RDC/Requalification de la majorité parlementaire :la DYSOC dénonce la ‹‹violation de la constitution et des textes légaux›› qui régissent l’Ass. Nat.

RDC/Requalification de la majorité parlementaire :la DYSOC dénonce la ‹‹violation de la constitution et des textes légaux›› qui régissent l’Ass. Nat.

24 janvier 2021 0 Par Grandjournalcd.net

Alors que l’assemblée nationale semble traverser l’une des pires crises politiques de son histoire, les voix continuent de se lever pour désapprouver, dénoncer et condamner les choses qui y sont faites actuellement. Après le FCC, c’est la Dynamique pour une Sortie de Crise, DYSOC en sigle, du ministre d’État honoraire, en charge des relations avec le parlement, Jean-Pierre Lisanga Bonganga qui voit les choses de cette façon.

En effet, dans sa déclaration politique de ce samedi 23 janvier se rapportant, selon la DYSOC, à la ‹‹violation systématique de la constitution et des textes légaux qui régissent l’assemblée nationale de la RDC››, cette structure politique n’y va pas par quatre chemins. Pour elle, ce qui se fait actuellement au parlement ne se fait ‹‹nulle part ailleurs››, d’où, son alerte.

Tout en saluant le parlement européen qui avait, à l’en croire, condamné la mise ne place d’une nouvelle majorité parlementaire au cours d’une même législature et qui aurait même appelé à la ‹‹mobilisation de tous les parlements du monde pour contrer cette action››, la DYSOC rappelle que les missions d’un bureau d’âge sont limitées dans leur définition et par le règlement intérieur de l’assemblée nationale.

Sur la convocation du premier ministre, ‹‹aucun article de la constitution, aucune loi, encore moins aucune disposition›› du règlement intérieur de l’assemblée nationale ne prévoit la convocation du premier ministre par les membres d’un bureau d’âge, rappelle la DYSOC. De même, il ne serait pas non plus permis, renchérit-elle, au bureau d’âge, de faire examiner une loi de ratification.

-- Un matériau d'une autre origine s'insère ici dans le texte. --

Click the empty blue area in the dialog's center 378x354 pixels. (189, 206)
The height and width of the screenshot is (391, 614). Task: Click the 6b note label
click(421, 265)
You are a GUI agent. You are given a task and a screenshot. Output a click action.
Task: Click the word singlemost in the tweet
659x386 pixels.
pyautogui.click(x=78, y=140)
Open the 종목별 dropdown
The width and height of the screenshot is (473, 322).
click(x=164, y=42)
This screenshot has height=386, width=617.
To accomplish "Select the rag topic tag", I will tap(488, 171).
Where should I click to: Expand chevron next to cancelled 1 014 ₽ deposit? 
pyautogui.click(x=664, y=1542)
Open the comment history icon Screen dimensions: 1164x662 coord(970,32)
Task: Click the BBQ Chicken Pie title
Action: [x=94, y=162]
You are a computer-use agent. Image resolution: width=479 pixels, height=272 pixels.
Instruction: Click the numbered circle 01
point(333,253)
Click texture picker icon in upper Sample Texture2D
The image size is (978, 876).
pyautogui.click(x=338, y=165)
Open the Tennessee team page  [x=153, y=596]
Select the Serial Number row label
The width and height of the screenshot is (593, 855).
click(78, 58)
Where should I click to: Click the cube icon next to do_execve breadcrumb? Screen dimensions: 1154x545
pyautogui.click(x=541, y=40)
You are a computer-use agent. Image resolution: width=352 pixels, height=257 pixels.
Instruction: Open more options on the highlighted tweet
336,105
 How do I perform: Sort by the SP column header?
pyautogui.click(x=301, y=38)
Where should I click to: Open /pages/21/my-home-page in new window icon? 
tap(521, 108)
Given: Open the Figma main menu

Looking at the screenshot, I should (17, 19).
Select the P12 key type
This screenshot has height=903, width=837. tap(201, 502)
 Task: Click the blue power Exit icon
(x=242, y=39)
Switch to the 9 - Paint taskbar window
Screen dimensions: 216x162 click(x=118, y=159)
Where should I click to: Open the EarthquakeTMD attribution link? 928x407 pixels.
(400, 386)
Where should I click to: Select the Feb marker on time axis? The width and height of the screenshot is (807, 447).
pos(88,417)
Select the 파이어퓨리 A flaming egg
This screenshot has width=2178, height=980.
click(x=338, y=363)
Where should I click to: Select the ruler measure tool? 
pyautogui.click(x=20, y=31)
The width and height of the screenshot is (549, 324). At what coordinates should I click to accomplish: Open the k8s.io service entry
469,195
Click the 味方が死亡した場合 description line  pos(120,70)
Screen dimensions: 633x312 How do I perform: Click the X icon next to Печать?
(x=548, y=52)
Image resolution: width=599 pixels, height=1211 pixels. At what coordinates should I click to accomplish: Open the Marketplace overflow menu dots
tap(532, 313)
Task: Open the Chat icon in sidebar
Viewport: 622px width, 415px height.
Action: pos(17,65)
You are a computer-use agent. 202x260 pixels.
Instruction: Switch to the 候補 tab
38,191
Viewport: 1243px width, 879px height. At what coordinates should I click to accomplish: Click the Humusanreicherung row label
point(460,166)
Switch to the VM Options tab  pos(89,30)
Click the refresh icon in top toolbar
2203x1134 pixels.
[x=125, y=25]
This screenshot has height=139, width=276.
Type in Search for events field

Pour la DYSOC, aucun débat dont l’objet est étranger à la mission du bureau d’âge, ne peut ‹‹légalement›› avoir lieu sous la présidence de ce dernier. ‹‹La mission du bureau d’âge se limite strictement à l’organisation du scrutin en vue de la mise en place du bureau définitif››. Ainsi, la DYSOC estime que le 1er ministre en fonction ‹‹a le droit et le devoir de ne pas répondre à l’invitation du bureau d’âge de l’assemblée nationale conformément à l’article 28 de la constitution››.

Tout en invitant les députés nationaux de LAMUKA à déterminer leur position car ils ne peuvent pas s’assoir entre deux chaises qui n’ont pas la même hauteur, la DYSOC rappelle qu’une seule séance plénière suffit pour mettre en place un bureau définitif et éviter une autre violation de la constitution.